• **Task brief**
Write out the entries below exactly, but only from the line containing "Select the Wind Gusts 39 km/h row" through the line containing "Task: Go to the Top menu item", and without the pictures.

• **Data records**
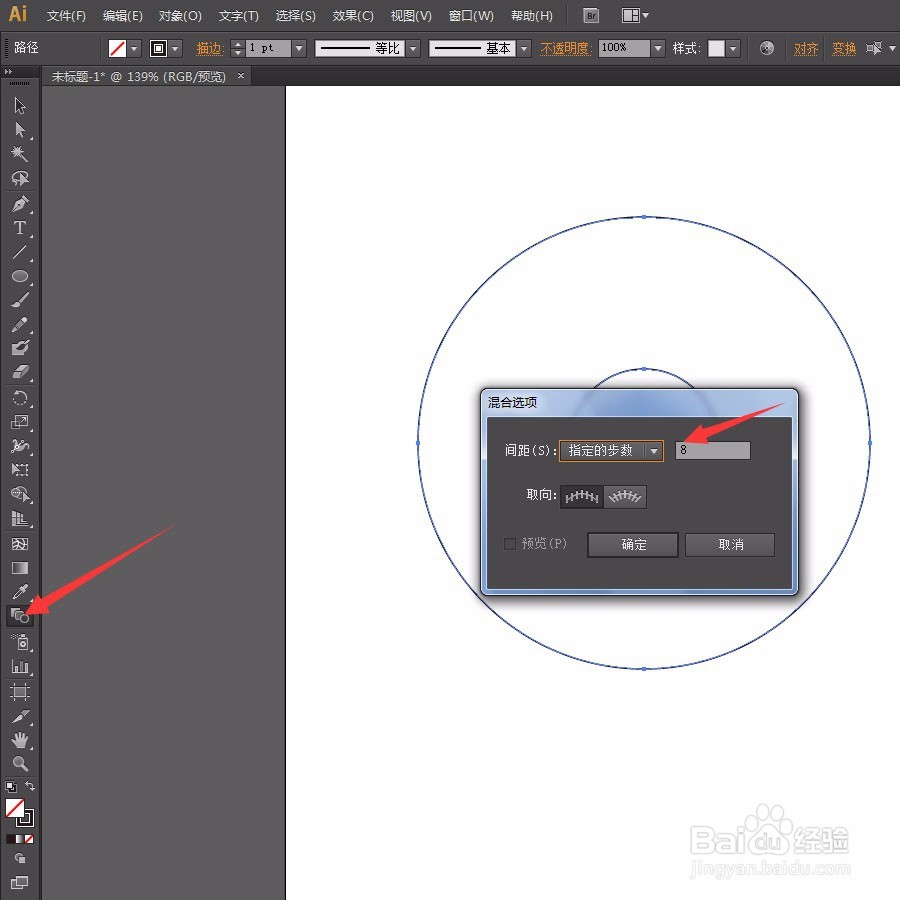This screenshot has width=900, height=900.
Task: Open the 对象 menu
Action: coord(180,15)
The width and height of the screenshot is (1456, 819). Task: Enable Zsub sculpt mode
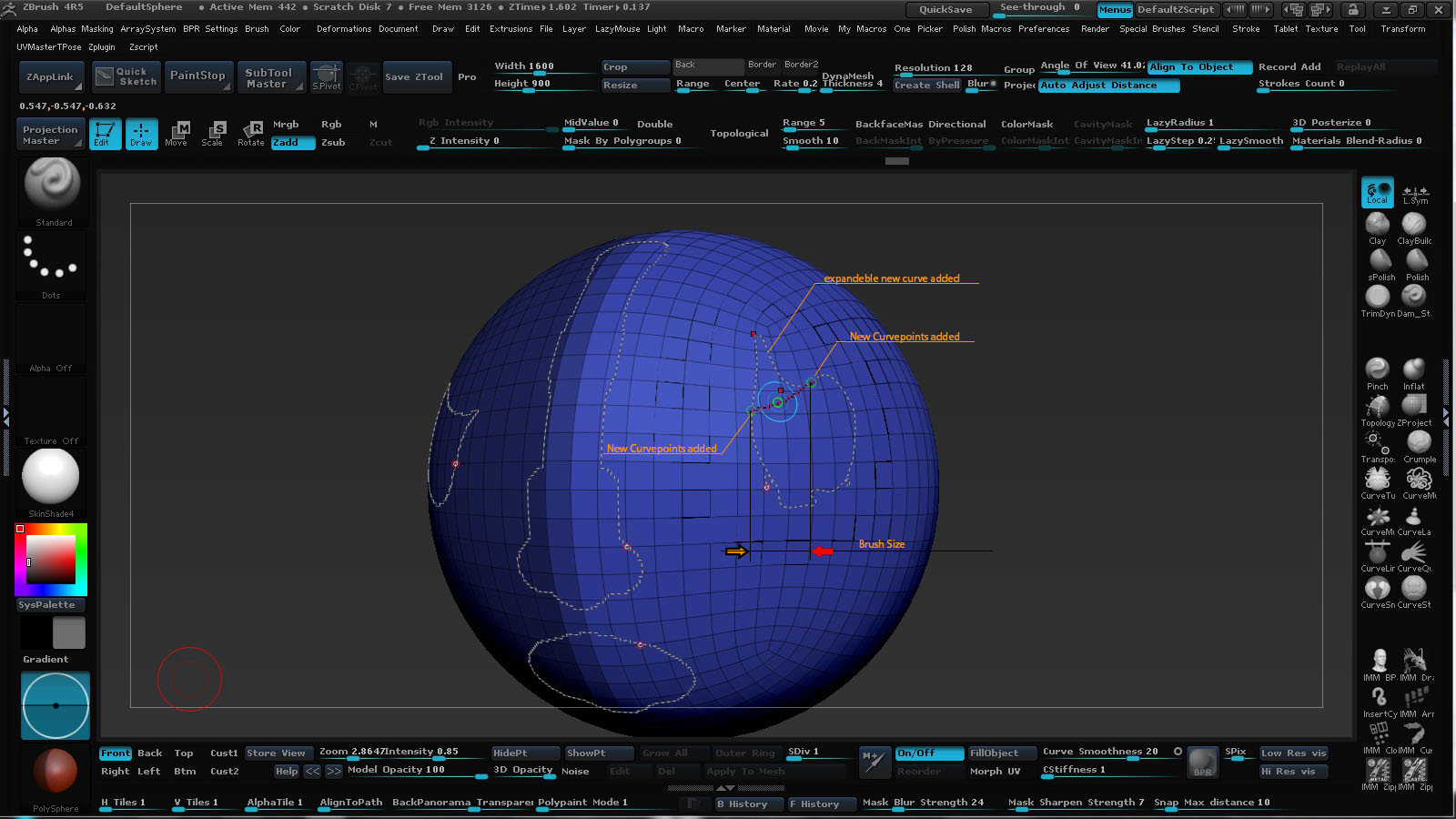[x=333, y=142]
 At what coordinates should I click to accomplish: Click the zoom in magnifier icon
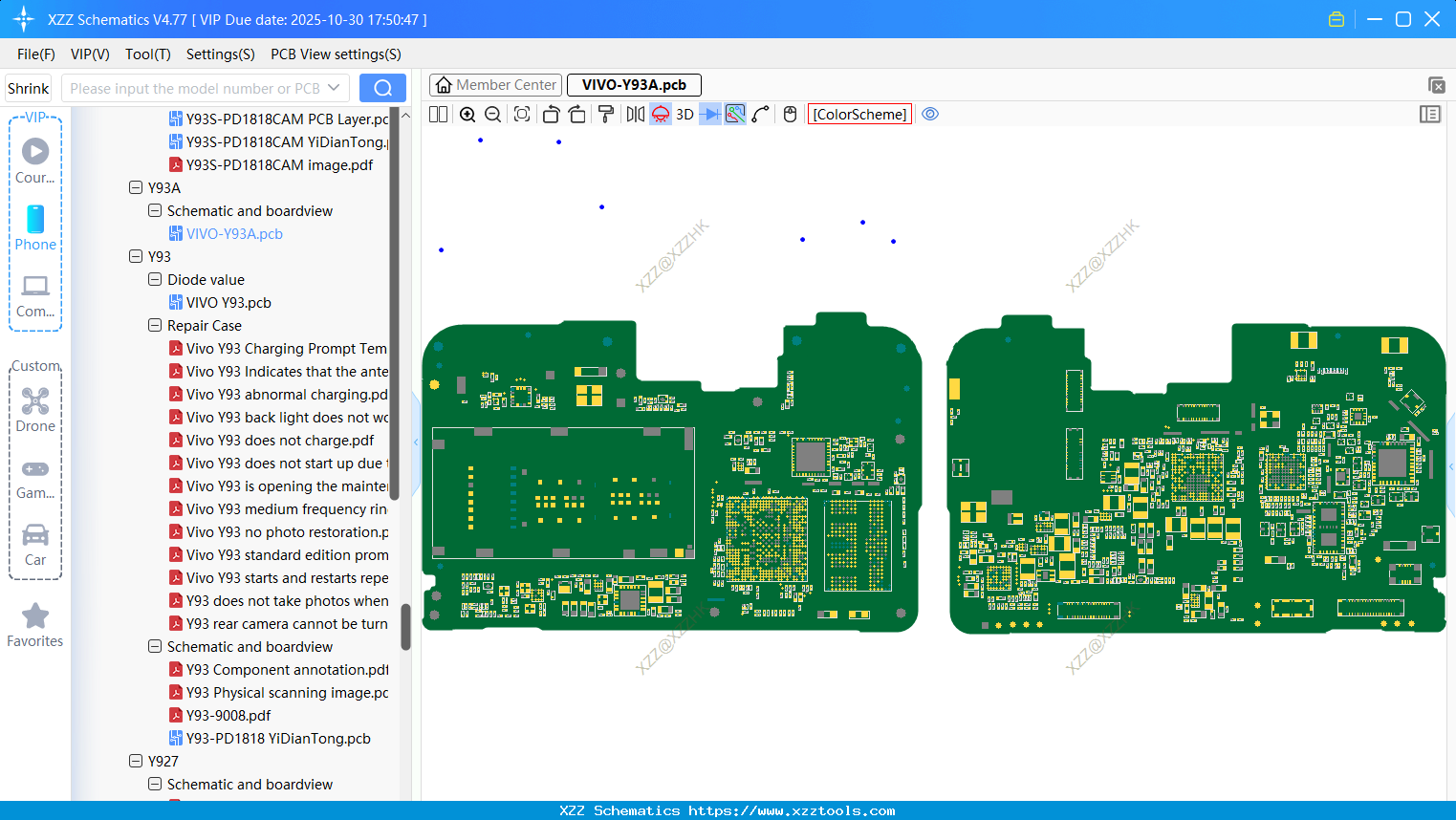tap(467, 115)

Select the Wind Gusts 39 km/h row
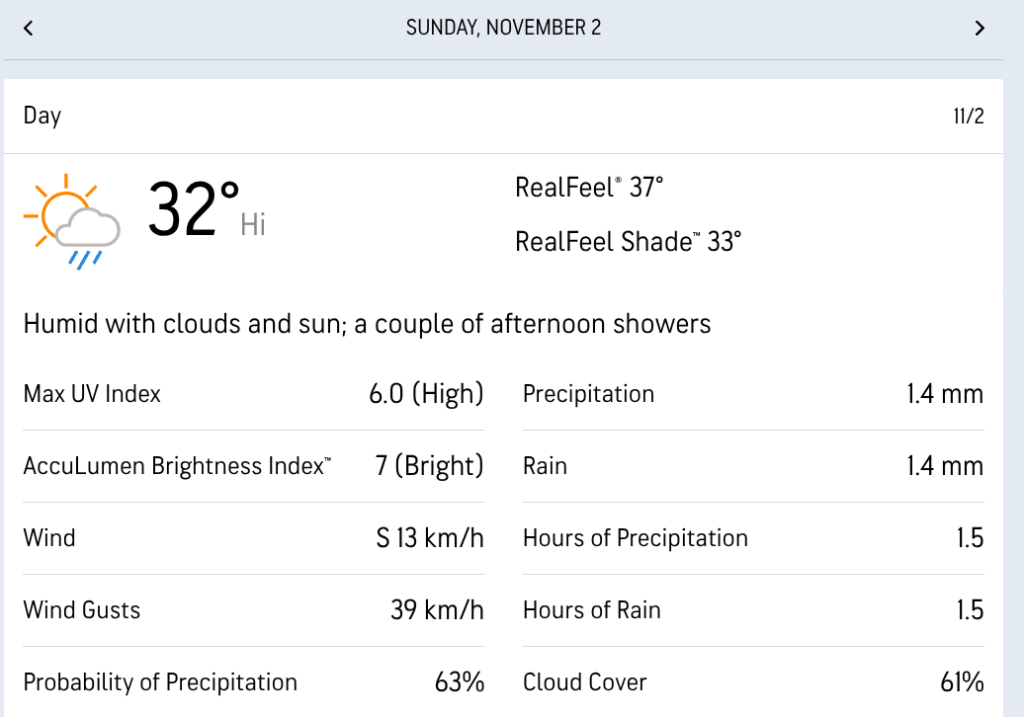pos(253,610)
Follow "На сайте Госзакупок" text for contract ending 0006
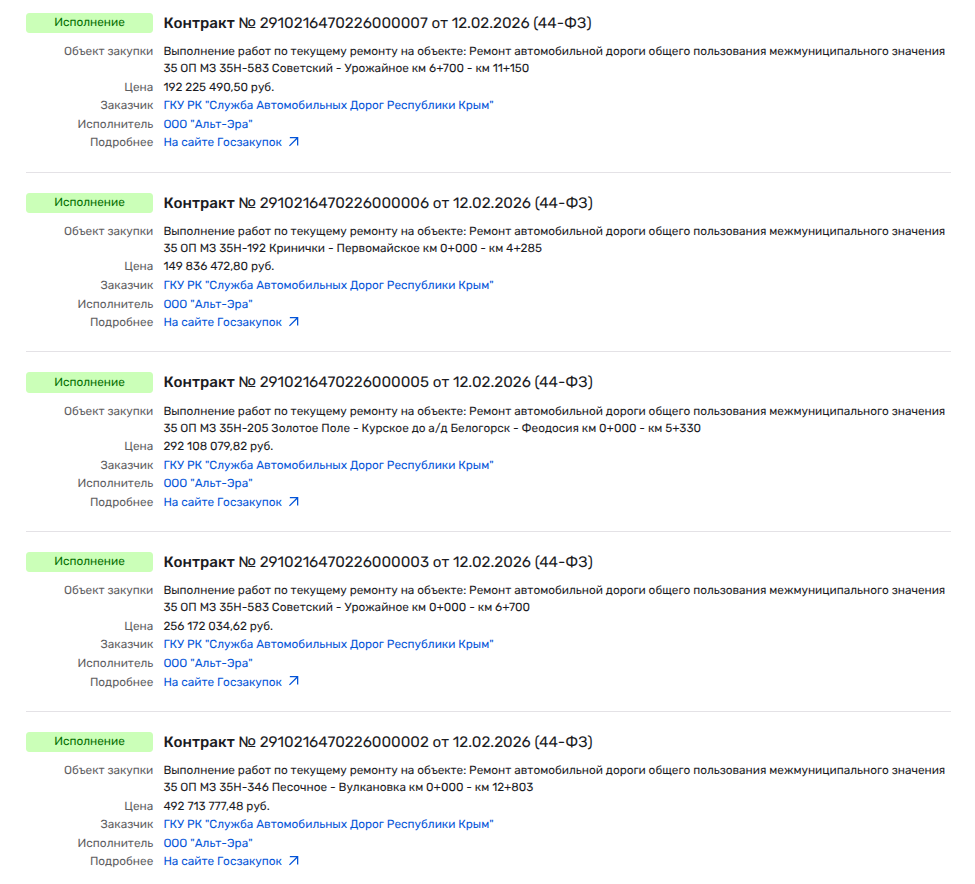The width and height of the screenshot is (975, 884). pos(223,322)
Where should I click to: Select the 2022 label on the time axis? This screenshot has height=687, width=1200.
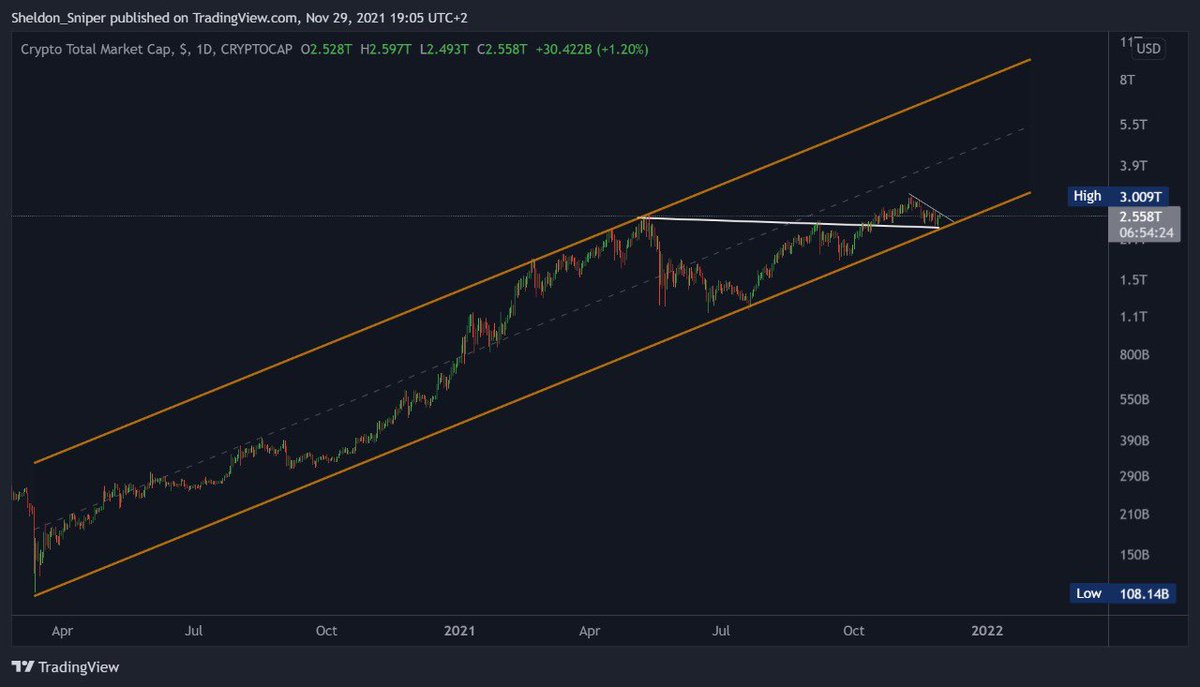[987, 631]
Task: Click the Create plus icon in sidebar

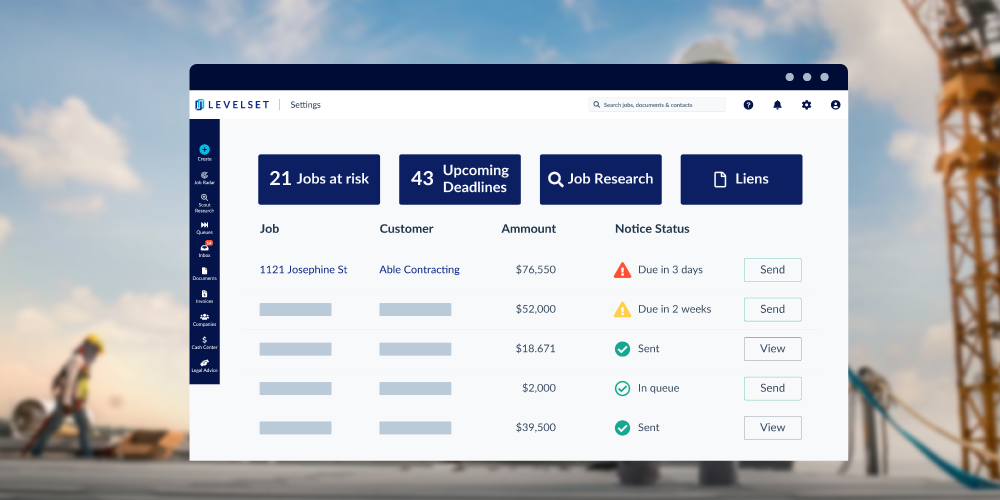Action: coord(204,150)
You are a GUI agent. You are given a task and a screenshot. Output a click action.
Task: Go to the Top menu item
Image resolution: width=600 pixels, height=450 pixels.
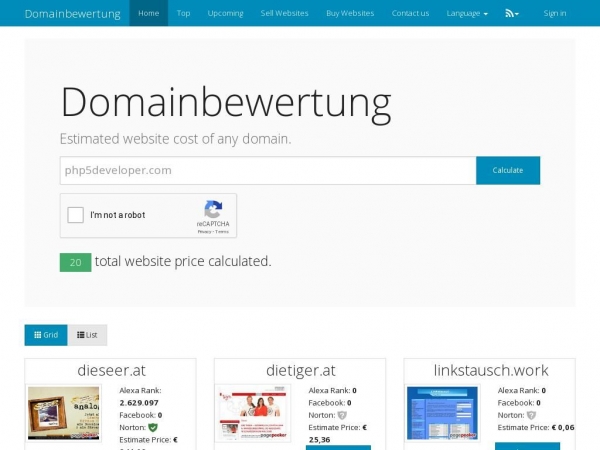point(183,13)
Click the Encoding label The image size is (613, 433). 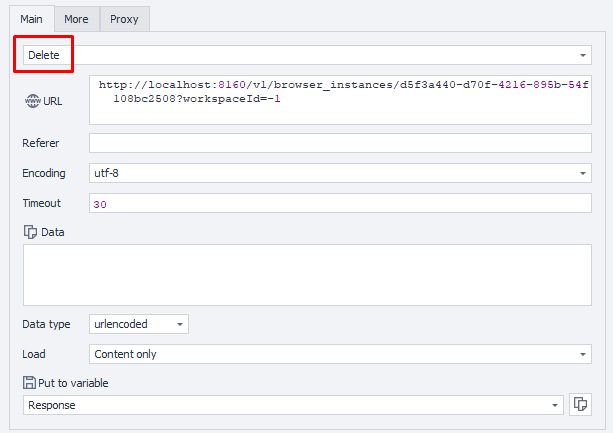tap(44, 173)
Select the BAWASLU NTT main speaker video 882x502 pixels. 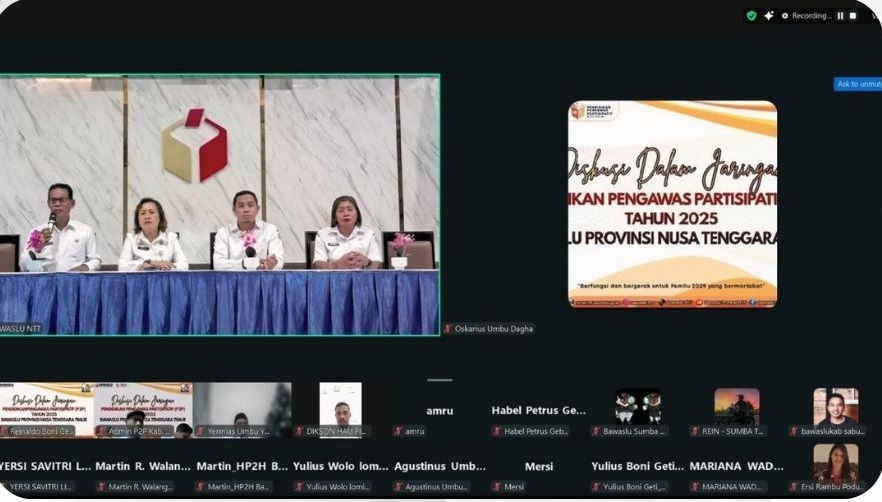(x=219, y=204)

• **Response to this exercise**
Select the Wind Gusts 39 km/h row
pos(253,610)
Follow "На сайте Госзакупок" text for contract ending 0006
The width and height of the screenshot is (975, 884). pos(223,322)
Where should I click to: Select the 2022 label on the time axis? This screenshot has height=687, width=1200.
[987, 631]
Task: Click the Create plus icon in sidebar

Action: coord(204,150)
You are a GUI agent. You are given a task and a screenshot. Output a click action.
Task: Go to the Top menu item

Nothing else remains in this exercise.